Update: The special support asked for in this column has now been provided by RBI. Read details here: RBI moves to protect debt fund investors
There's a liquidity crisis brewing in India's debt mutual funds. Last week's shuttering of six funds by Franklin Templeton, which froze Rs 30,000 crore of investor money, could just be the first chapter of the story. This crisis is in the process of developing into a run on the 11.65 lakh crore of debt assets which the industry manages. Since the underlying bond markets are almost frozen, mutual funds will inevitably freeze more and more debt funds, making this money inaccessible to investors.
The biggest problem is that in debt funds, the 'investors' are mostly businesses who have parked this money with funds for quick access. If this market freezes, then it amounts to businesses having their money locked away suddenly at a time when the country's economy least needs it.
In this part of the mutual fund market, the investors are not rich individuals who can just postpone expenses. Instead, they are businesses who need this money on demand to pay salaries, buy raw materials, keep operations running and ship goods. They need it when they need it. The Covid shutdown is the biggest crisis most businesses have ever faced, and if access to their own money is delayed by a month or two, it's no use--the damage will be done.

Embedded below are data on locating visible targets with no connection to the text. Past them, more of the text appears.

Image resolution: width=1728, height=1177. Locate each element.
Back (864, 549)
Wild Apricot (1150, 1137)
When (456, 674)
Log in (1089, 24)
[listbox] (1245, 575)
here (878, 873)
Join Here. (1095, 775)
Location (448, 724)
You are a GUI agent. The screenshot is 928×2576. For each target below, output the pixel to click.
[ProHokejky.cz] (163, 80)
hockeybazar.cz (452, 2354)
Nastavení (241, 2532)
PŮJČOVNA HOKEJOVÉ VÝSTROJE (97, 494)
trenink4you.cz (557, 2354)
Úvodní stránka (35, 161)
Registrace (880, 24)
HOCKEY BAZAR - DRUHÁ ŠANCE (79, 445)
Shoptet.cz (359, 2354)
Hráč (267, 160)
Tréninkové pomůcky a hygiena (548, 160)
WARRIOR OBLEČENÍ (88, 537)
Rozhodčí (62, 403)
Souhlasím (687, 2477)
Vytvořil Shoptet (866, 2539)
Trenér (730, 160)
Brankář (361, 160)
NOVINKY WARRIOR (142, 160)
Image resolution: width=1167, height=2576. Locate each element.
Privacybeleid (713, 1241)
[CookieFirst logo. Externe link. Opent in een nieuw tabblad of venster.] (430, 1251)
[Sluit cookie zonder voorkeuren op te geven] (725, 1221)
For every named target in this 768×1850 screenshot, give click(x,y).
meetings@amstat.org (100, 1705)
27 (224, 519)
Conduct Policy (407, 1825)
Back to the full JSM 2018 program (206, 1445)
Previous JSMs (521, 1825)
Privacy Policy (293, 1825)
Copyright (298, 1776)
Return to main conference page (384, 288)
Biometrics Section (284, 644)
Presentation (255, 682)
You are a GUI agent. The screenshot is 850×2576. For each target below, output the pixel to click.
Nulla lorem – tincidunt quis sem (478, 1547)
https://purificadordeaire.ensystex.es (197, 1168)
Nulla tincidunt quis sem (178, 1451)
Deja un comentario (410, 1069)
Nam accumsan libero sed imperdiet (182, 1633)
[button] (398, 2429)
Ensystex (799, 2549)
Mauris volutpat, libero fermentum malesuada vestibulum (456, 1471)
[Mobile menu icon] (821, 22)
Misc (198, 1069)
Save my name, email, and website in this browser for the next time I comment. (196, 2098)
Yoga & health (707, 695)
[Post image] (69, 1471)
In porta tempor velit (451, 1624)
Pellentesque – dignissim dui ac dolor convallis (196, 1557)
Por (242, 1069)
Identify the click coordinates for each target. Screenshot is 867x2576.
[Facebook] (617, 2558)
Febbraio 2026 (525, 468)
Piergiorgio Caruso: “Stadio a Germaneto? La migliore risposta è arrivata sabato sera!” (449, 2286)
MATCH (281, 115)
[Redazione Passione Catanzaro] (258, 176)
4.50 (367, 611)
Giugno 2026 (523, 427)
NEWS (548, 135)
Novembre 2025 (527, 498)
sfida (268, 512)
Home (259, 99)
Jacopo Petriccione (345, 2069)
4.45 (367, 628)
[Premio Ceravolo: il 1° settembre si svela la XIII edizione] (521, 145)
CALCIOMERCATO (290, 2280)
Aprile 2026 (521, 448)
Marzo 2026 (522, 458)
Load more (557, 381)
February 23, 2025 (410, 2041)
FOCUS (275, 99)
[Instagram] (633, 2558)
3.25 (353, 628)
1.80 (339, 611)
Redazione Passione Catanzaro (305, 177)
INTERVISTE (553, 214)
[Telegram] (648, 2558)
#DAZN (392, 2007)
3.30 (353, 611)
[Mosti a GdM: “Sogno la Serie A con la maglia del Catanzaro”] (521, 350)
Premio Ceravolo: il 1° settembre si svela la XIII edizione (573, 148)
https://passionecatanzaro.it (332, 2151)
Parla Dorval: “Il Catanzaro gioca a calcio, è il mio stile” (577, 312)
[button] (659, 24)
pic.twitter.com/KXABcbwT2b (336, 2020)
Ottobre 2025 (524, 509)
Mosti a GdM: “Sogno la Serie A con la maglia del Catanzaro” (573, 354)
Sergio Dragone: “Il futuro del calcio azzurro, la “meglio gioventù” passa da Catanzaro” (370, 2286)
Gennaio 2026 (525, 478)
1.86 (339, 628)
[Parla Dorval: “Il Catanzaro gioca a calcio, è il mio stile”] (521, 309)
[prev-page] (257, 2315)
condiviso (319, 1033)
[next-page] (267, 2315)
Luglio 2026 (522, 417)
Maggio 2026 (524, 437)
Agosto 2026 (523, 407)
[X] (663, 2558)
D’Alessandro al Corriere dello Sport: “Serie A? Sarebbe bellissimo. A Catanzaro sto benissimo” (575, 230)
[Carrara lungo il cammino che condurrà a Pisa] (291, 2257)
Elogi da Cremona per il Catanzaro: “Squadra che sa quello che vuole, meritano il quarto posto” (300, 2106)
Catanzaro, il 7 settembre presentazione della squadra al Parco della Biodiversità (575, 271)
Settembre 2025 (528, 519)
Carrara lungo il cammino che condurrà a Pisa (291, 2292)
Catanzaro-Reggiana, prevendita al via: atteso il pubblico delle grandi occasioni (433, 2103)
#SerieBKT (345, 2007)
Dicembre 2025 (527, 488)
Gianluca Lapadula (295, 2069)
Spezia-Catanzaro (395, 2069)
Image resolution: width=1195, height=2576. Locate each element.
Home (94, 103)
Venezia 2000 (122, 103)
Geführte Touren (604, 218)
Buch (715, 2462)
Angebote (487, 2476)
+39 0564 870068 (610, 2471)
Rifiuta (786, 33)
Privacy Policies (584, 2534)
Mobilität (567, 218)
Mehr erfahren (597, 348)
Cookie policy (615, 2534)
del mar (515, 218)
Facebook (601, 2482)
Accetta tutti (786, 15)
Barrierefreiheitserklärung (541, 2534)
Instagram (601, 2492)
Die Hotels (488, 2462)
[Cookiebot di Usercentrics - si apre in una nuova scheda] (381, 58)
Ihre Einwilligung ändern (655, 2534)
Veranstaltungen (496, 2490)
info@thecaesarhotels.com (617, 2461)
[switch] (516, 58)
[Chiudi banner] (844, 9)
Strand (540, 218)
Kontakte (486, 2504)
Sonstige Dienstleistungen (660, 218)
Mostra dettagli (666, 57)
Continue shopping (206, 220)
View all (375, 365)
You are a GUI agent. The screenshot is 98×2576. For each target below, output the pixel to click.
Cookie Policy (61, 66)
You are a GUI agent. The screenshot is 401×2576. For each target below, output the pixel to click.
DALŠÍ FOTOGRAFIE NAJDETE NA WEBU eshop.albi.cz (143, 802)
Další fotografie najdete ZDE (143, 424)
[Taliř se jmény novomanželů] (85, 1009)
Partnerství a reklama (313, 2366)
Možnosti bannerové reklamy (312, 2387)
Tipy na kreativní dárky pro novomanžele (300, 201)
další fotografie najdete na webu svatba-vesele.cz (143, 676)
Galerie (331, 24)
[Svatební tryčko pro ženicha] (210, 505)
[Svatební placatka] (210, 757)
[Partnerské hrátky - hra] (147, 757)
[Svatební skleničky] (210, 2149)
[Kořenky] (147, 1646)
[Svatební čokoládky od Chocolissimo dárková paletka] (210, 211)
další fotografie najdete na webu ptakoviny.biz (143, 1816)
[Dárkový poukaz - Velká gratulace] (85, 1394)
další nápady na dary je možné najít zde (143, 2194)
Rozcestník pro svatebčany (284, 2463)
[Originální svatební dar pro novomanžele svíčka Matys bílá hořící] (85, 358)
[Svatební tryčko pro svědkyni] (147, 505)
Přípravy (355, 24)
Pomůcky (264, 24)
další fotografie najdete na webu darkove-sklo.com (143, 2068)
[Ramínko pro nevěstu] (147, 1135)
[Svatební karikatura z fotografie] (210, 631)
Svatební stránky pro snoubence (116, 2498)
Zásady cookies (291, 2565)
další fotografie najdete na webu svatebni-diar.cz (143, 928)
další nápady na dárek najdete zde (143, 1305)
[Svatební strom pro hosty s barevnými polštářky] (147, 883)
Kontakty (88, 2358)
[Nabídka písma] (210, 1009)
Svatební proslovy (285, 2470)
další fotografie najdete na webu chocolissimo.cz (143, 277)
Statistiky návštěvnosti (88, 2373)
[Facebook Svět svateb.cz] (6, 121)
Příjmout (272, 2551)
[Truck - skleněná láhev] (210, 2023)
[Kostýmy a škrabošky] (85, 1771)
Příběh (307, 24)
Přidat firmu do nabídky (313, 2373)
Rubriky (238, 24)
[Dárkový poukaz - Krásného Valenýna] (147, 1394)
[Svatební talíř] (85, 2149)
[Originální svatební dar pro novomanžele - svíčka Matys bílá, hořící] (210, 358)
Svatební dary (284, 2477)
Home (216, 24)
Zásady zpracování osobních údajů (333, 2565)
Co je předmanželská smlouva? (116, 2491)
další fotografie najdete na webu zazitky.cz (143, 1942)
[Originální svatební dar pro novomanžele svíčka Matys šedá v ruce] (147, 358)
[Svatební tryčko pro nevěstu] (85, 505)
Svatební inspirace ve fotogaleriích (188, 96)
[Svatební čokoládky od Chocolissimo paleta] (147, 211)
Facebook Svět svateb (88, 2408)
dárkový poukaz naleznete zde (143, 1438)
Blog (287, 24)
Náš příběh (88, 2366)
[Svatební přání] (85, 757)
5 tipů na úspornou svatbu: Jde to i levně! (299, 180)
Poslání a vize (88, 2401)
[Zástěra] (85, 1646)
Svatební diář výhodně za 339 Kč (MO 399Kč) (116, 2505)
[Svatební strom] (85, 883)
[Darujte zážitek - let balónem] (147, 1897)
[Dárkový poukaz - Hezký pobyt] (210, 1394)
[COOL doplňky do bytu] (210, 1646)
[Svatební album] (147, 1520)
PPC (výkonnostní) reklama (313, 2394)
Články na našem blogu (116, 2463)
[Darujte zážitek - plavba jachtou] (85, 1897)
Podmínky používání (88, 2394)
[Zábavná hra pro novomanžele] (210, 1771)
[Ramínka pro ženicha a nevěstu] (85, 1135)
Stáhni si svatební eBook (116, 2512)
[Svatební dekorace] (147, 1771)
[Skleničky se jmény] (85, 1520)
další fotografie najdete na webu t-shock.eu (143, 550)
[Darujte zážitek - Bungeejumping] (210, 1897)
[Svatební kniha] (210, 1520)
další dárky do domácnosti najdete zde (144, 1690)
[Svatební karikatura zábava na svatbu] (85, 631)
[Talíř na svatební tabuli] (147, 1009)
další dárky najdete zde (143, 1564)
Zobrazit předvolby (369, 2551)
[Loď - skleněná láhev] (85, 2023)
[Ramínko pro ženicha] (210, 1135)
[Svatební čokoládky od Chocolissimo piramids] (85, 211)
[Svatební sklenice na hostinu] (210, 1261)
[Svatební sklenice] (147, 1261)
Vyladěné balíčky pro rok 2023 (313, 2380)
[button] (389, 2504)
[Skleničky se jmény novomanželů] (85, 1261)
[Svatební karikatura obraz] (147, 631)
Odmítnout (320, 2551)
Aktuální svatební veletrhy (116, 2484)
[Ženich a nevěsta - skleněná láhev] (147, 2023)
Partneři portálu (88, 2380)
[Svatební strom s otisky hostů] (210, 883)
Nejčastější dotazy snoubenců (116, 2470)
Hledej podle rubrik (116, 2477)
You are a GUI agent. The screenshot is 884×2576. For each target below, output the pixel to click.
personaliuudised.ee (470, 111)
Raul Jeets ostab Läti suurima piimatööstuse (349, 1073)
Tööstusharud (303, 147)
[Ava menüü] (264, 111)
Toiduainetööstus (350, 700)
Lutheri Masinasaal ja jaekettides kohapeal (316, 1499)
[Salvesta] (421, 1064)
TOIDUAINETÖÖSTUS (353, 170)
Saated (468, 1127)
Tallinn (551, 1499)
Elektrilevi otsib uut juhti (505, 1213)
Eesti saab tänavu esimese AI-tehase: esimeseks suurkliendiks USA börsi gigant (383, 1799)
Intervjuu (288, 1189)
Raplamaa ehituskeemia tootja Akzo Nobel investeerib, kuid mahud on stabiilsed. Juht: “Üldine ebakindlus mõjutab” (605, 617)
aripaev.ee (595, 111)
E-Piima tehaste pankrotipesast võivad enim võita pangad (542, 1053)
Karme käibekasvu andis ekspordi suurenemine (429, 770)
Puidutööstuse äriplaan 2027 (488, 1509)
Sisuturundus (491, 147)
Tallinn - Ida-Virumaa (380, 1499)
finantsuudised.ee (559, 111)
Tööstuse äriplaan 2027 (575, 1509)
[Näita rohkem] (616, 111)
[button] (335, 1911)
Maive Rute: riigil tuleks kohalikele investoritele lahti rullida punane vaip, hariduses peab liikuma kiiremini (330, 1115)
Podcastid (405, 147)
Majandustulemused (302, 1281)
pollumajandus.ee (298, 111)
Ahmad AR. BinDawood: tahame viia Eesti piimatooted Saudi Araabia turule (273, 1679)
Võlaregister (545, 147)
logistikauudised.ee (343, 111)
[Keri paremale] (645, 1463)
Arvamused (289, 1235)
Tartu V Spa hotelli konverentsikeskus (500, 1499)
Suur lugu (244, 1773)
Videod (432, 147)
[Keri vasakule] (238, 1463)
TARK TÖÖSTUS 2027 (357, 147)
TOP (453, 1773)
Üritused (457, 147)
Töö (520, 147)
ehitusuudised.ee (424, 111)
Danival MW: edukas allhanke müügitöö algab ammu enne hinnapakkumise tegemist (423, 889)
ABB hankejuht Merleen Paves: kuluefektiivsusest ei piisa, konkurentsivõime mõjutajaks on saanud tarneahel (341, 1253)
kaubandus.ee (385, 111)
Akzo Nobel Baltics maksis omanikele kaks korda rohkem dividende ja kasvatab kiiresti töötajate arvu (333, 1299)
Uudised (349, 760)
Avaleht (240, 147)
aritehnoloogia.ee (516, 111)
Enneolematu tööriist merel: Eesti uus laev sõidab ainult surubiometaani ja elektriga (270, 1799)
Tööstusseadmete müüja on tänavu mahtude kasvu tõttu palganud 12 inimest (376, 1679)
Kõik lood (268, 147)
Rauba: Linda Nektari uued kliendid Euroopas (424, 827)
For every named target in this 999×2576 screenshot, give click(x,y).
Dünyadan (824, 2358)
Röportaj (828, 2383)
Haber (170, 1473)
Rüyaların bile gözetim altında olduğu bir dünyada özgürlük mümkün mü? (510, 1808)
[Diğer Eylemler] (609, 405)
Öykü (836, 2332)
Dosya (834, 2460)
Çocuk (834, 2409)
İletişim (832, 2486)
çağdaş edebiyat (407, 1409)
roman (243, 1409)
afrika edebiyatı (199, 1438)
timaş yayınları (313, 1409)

Like any run on a financial market, this is a crisis of belief. If people believe that a market is shaky then that belief itself will trigger actions that will make it shaky. The good thing is that the opposite is also true. If such a belief is countered quickly then all it takes is some assurance and the crisis can just evaporate.
It's important to note that Franklin Templeton had to block investors' access to their money not because the underlying investments turned bad but because of a wave of panicked redemptions. If there is a public assurance that redemptions will be met, then that itself will calm things down.
For those who think that this will be a government rescue of private individuals, that's simply not true. Something similar happened in the case of the original UTI crisis re US64, where the investments were rescued, AND the government eventually made very good returns out of the backstop it provided. In 2008-09 as well in 2013, RBI opened a special channel to provide liquidity to mutual funds and those episodes ended quite well.
It's unfortunate that such a reassurance was not forthcoming before these funds had to be frozen. This crisis could have been stopped before it started. That can still be done, and one hopes that the right choice will be made.